## INSTRUCTIONS TO FOLLOW
Produce a word-for-word copy of the lines from the one that contains "Task: Click Michelle" to the final line of the data below, with all pictures dropped.

## RECORDS PROVIDED

┄┄┄┄┄┄┄┄┄┄

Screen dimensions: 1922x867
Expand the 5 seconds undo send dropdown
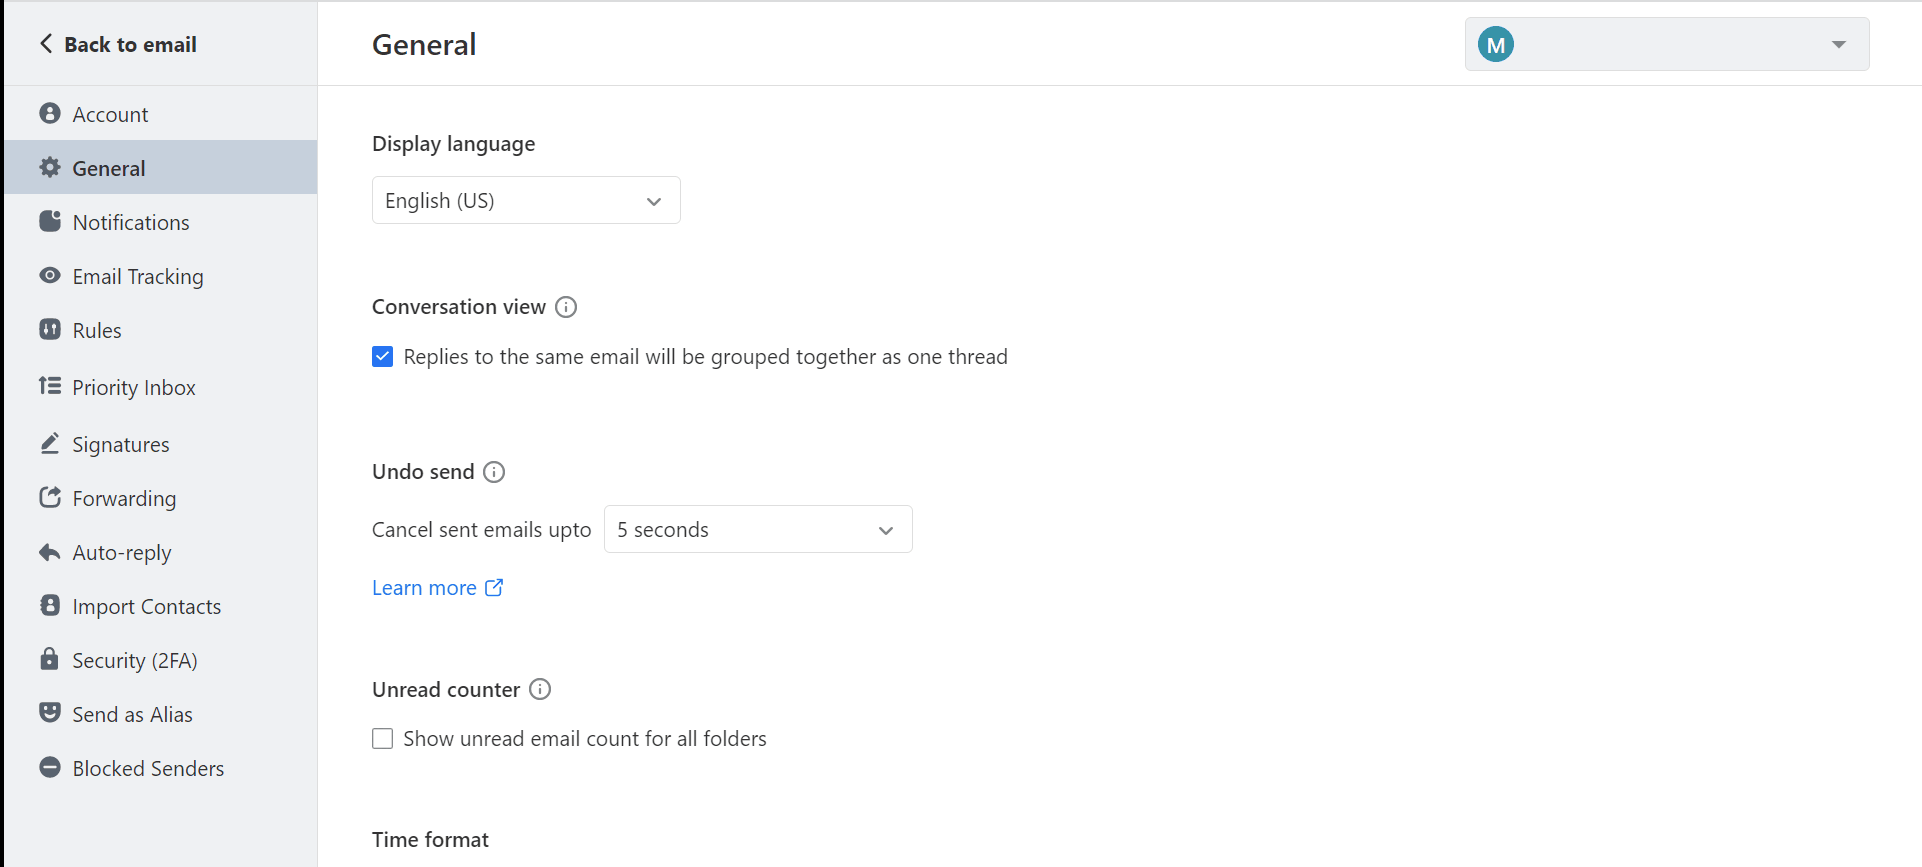tap(758, 529)
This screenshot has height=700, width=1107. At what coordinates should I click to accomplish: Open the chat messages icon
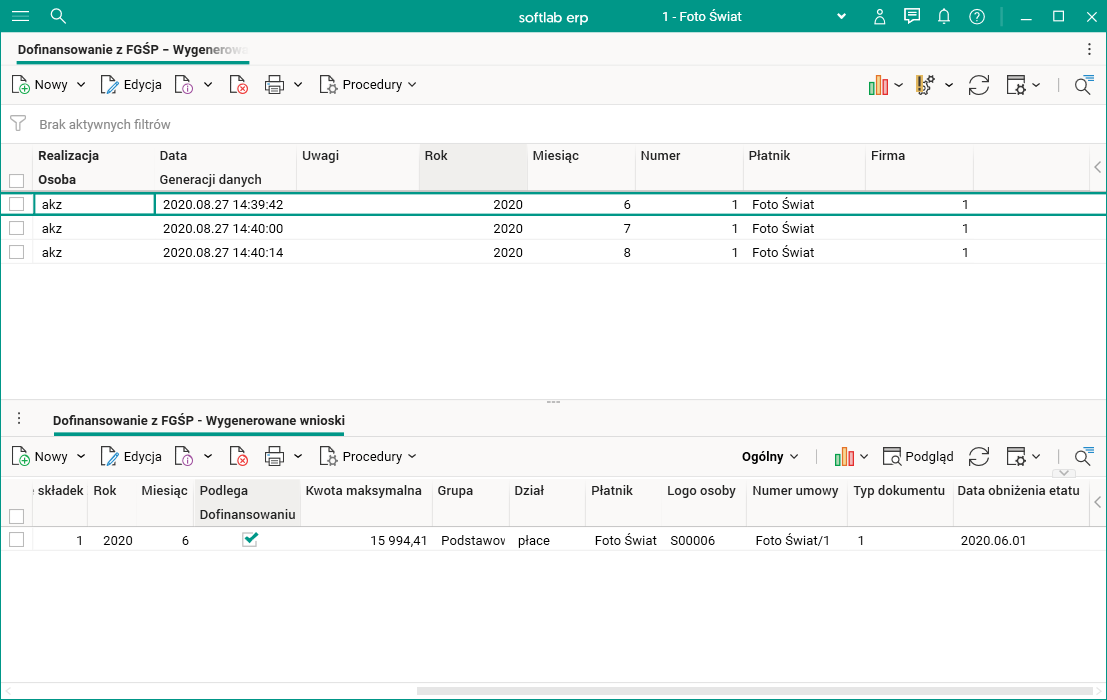[x=911, y=16]
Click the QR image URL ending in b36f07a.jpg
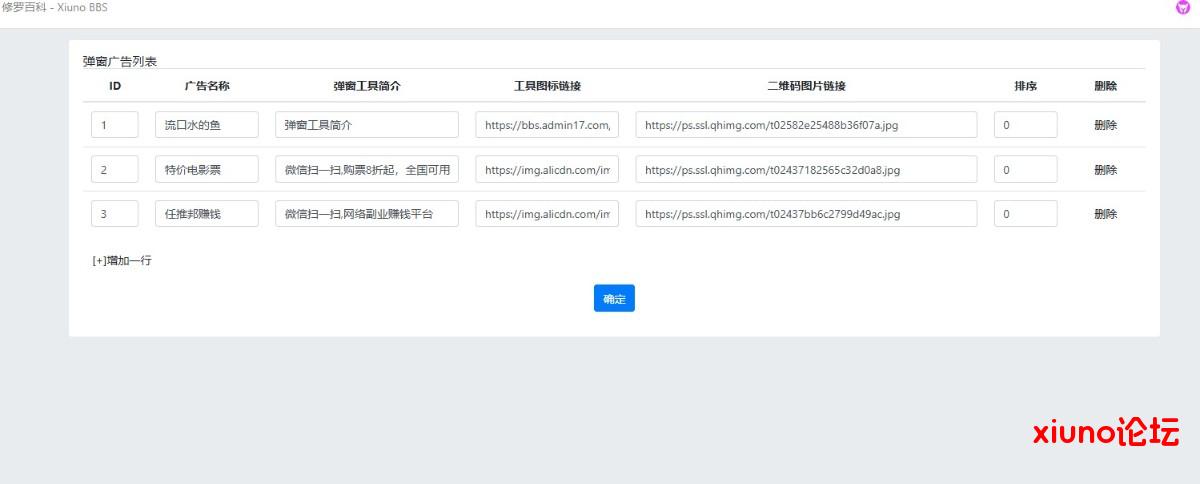Viewport: 1200px width, 484px height. click(806, 125)
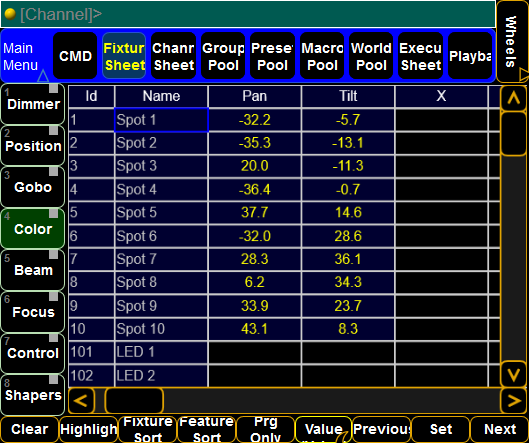Viewport: 529px width, 443px height.
Task: Toggle the Dimmer preset type indicator square
Action: click(53, 88)
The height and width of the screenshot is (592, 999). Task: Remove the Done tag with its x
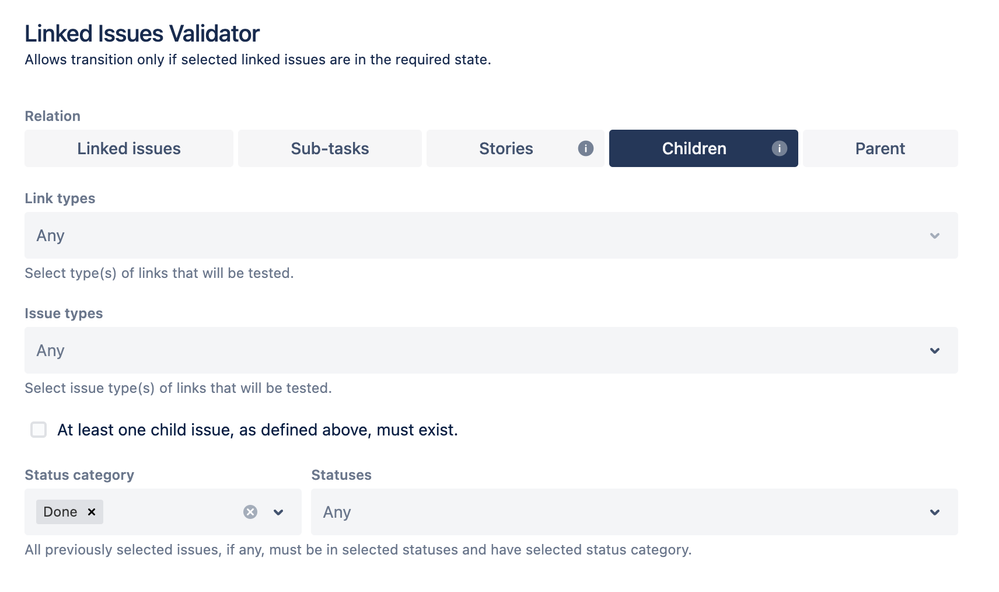pos(92,512)
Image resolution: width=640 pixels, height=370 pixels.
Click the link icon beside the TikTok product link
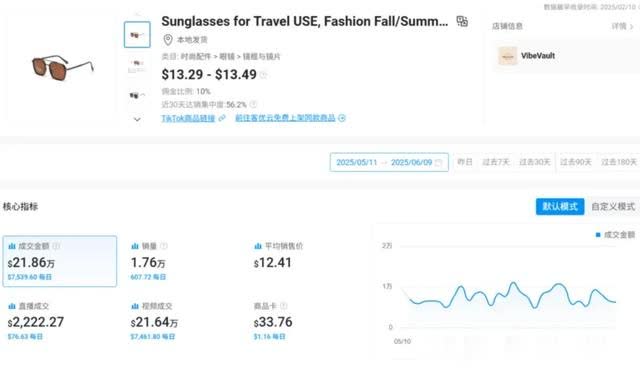coord(222,118)
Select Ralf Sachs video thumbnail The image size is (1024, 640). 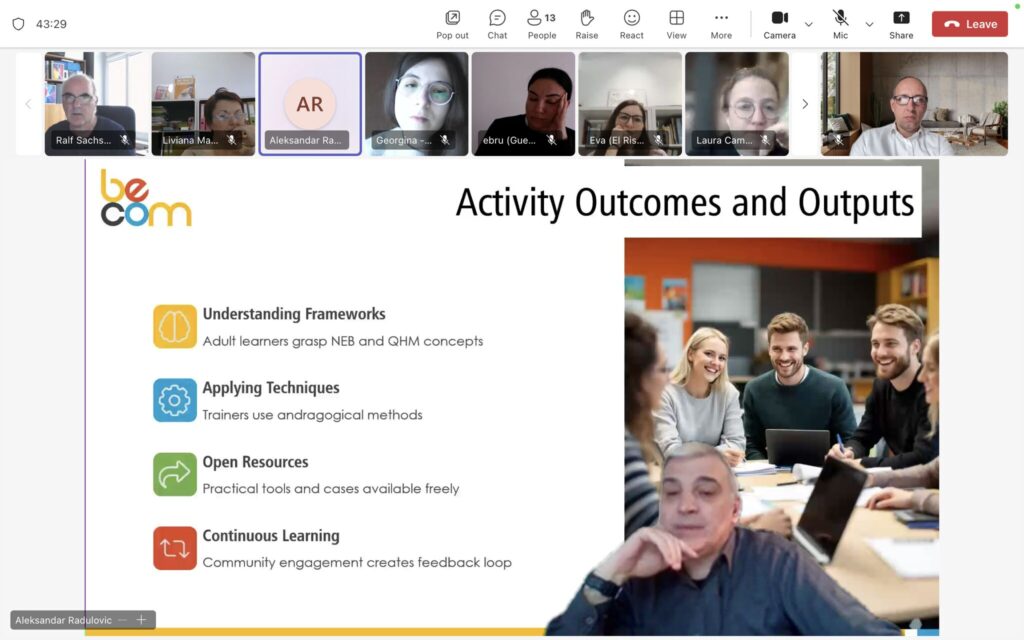pyautogui.click(x=96, y=104)
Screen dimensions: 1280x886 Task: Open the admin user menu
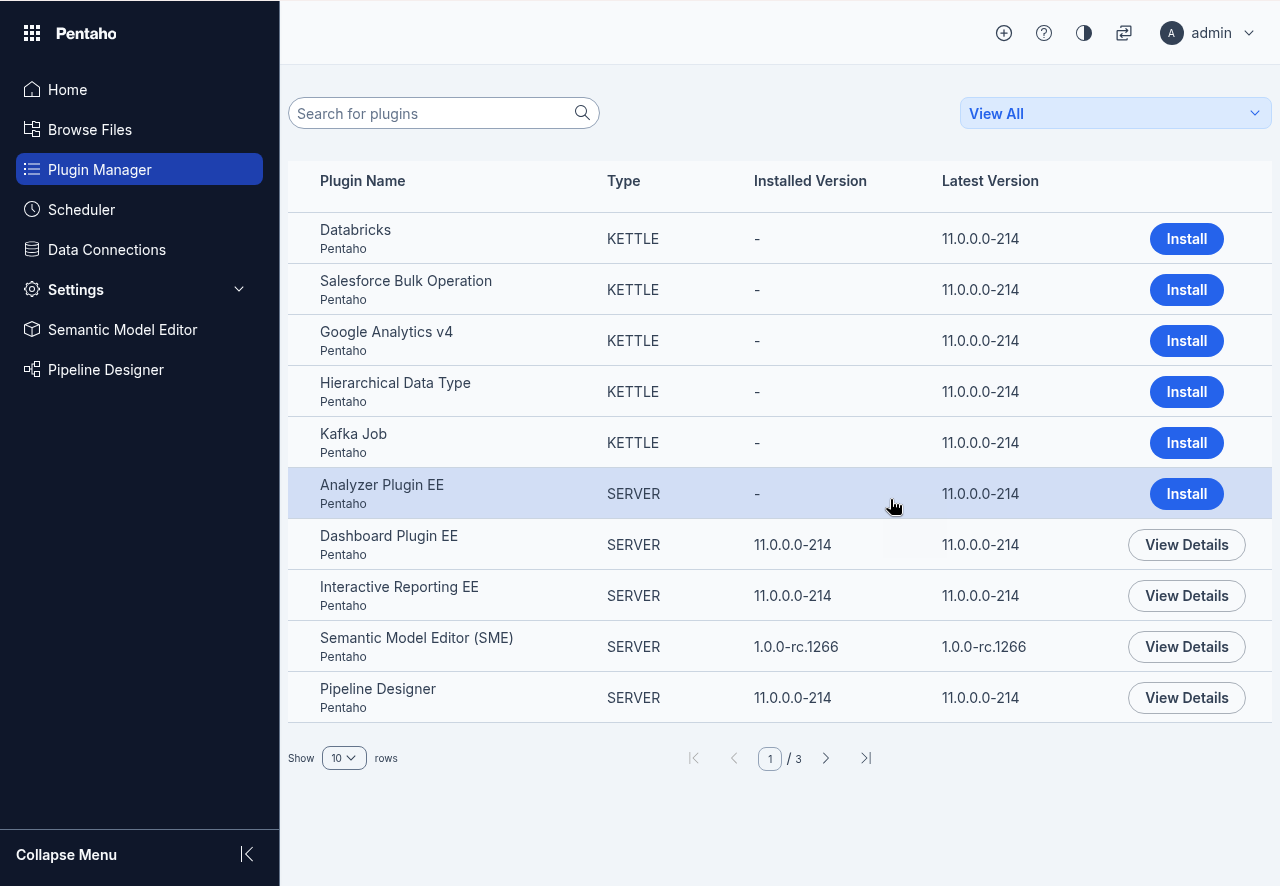[1207, 33]
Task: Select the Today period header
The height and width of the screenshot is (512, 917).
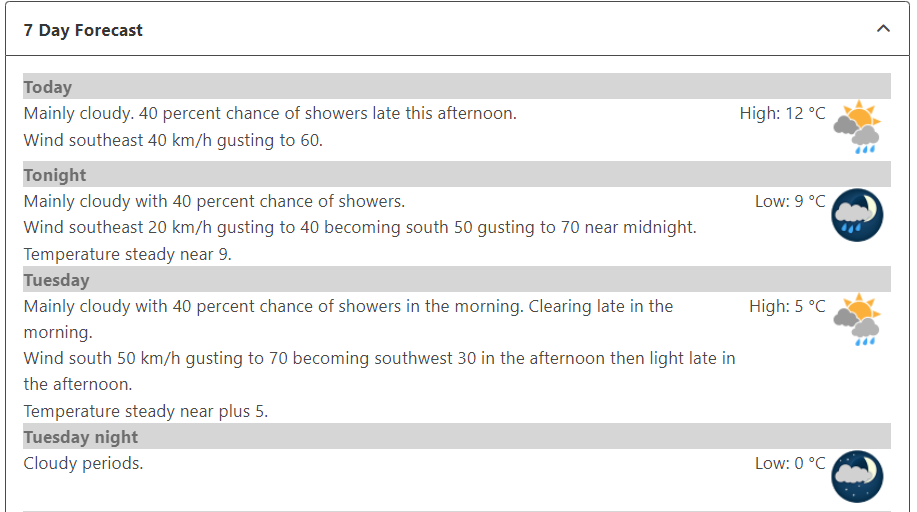Action: coord(48,87)
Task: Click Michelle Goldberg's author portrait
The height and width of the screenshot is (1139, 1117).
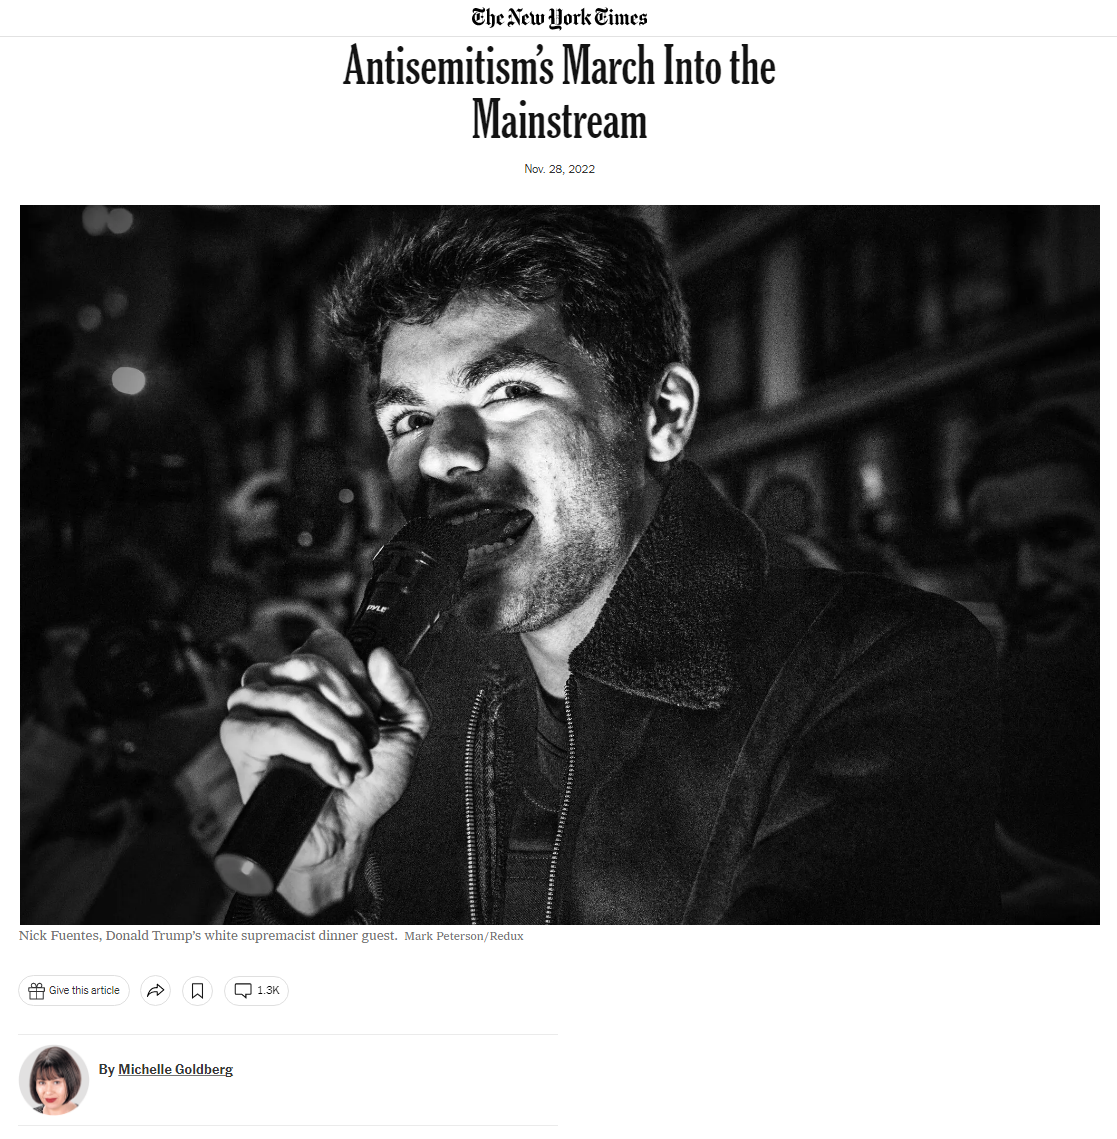Action: click(x=54, y=1080)
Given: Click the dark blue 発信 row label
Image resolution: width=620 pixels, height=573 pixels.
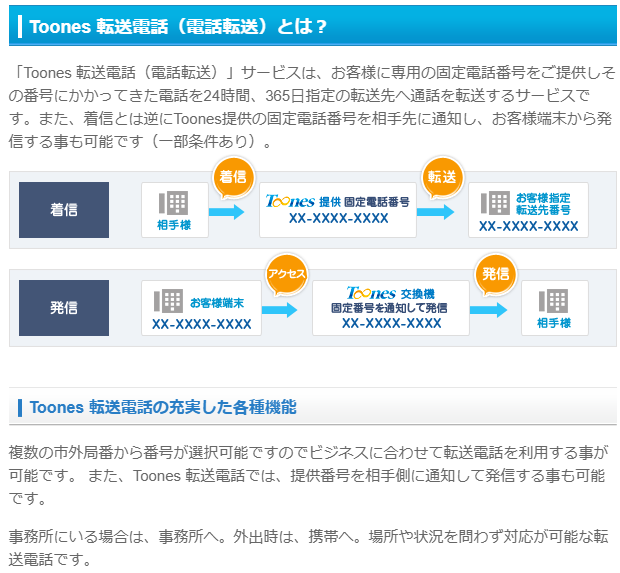Looking at the screenshot, I should (64, 308).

┄┄┄┄┄┄┄┄┄┄

## OUTPUT FOR THIS EXERCISE
Task: Click Michelle Goldberg's author portrait
The height and width of the screenshot is (1139, 1117).
Action: click(x=54, y=1080)
Given: Click the dark blue 発信 row label
Image resolution: width=620 pixels, height=573 pixels.
Looking at the screenshot, I should (64, 308).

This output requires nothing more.